Henry IV Part 2 is consumed with images of illness, decay, and disease. King Henry IV is dying, Falstaff is plagued by illness that accompanies old age (and an excessive lifestyle) and even the lowly commoner, Bullcalf, claims to have a "whoreson cold." At other times, the entire country imagined as a human body wracked with disease, which is an appropriate metaphor for a commonwealth that's plagued by civil rebellion and turmoil. This theme can be traced back to Richard II, when Henry's father, John of Gaunt, accused King Richard II of corrupting England and subjecting the country to "infection" (Richard II, 2.1.3).

Questions About Weakness

  1. What is Northumberland's excuse for not participating in the battle at Shrewsbury?
  2. Why does Falstaff send his urine to a doctor in Act 1, Scene 2?
  3. Both the rebels and the king use the language of illness to describe the state of England. Why do they do this? What do they say is the cause of the country's disease?
  4. Does the play ever offer a solution for the country's "disease"? What will "cure" England?

Chew on This

Try on an opinion or two, start a debate, or play the devil’s advocate.

In Henry IV Part 2 England is portrayed as a diseased body that must be "purged" of rebellion and disorder in order to be healthy.

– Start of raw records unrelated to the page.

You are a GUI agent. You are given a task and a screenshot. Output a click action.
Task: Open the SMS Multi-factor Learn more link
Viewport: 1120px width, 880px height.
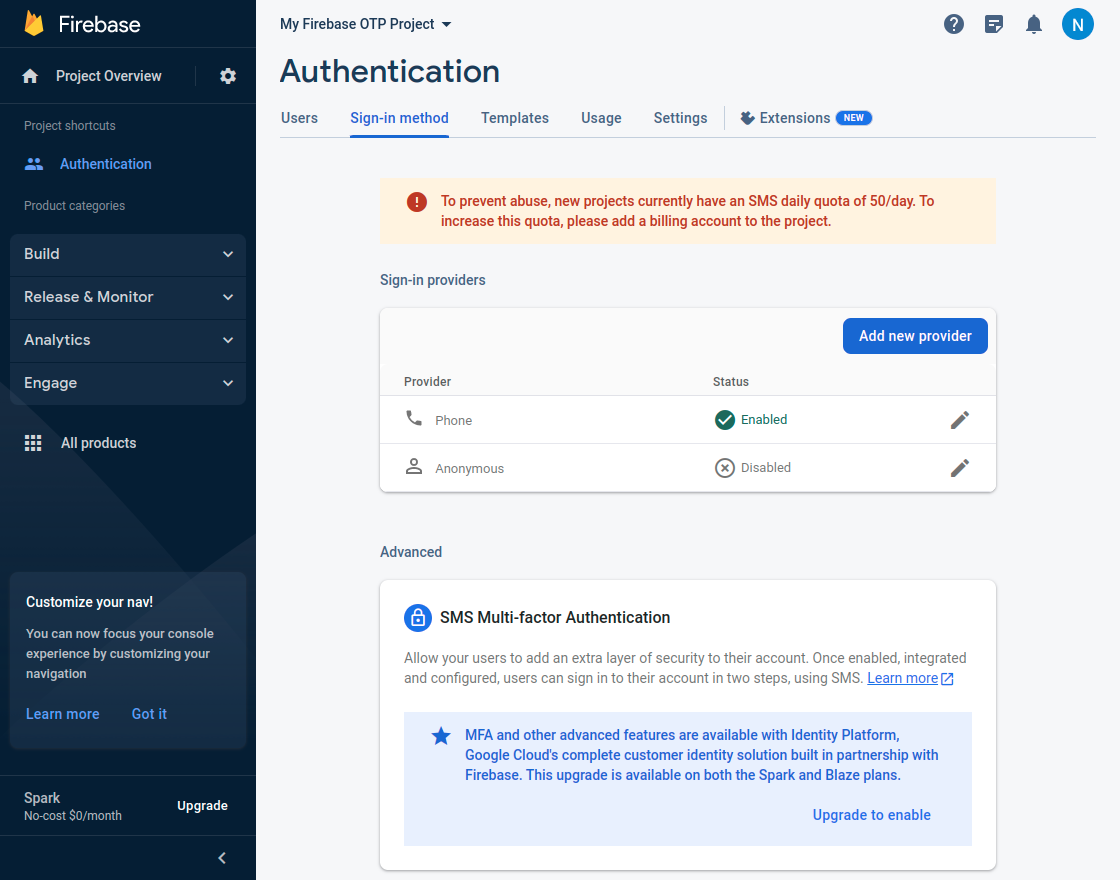click(903, 677)
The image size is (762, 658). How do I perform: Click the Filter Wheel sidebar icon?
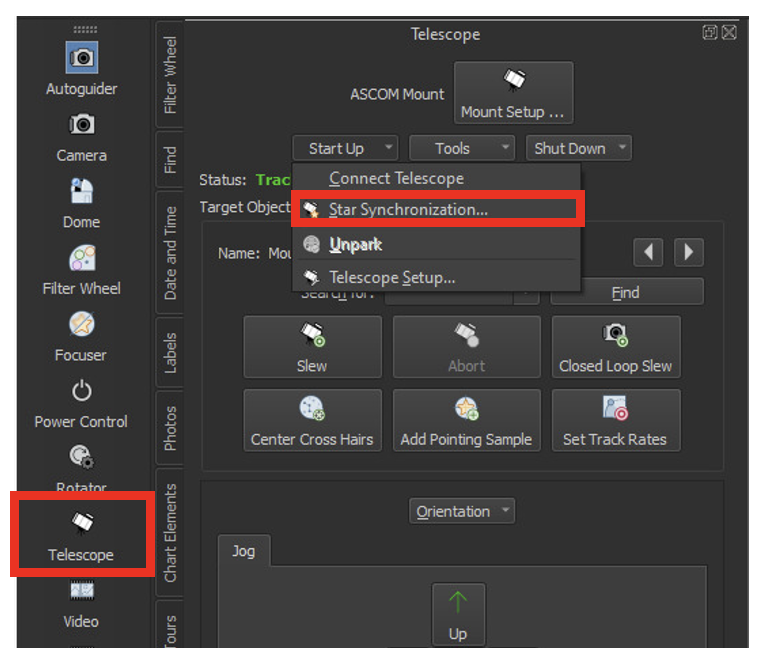pos(81,259)
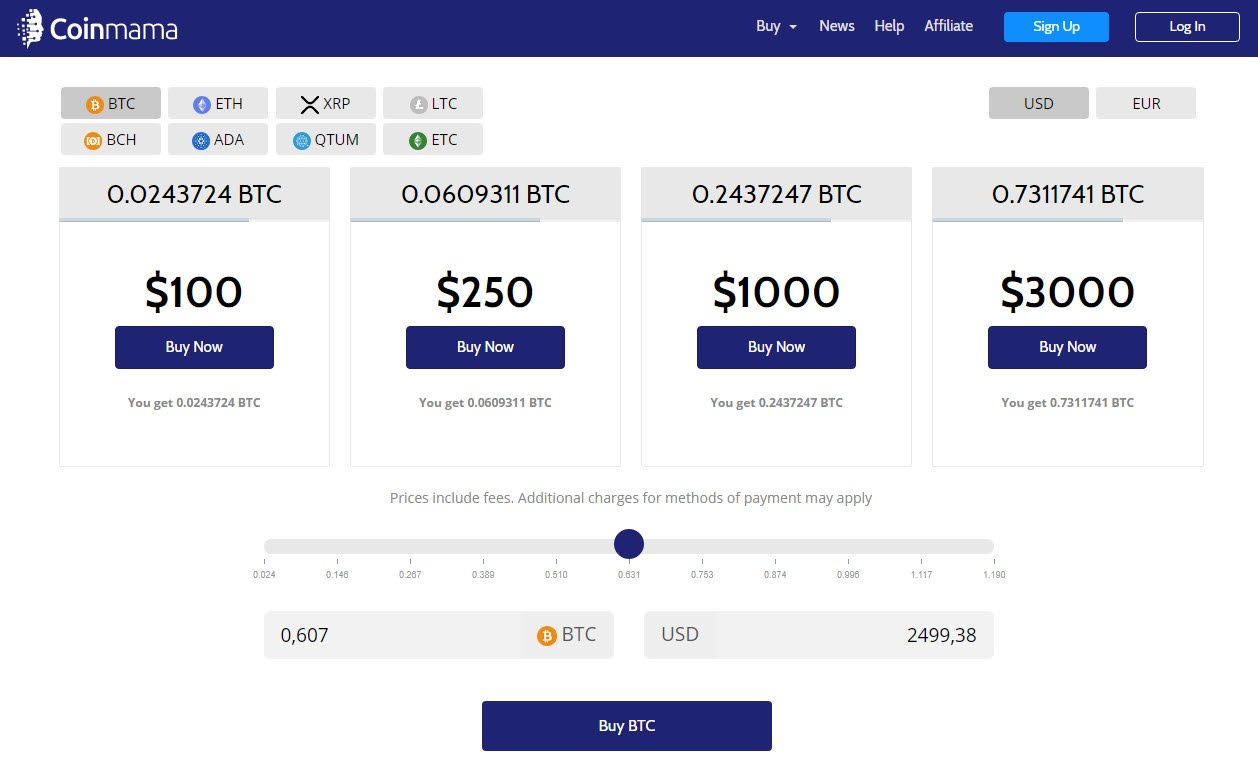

In the play, monetary debt is associated with disease – for Falstaff especially, both problems occur when one is overindulgent (from eating, drinking, and spending too much). So, while the play celebrates the raucous and wild behavior it portrays in the infamous tavern scenes, it ultimately suggests that the health of the individual body (and the nation) depends on curbing excessive behavior.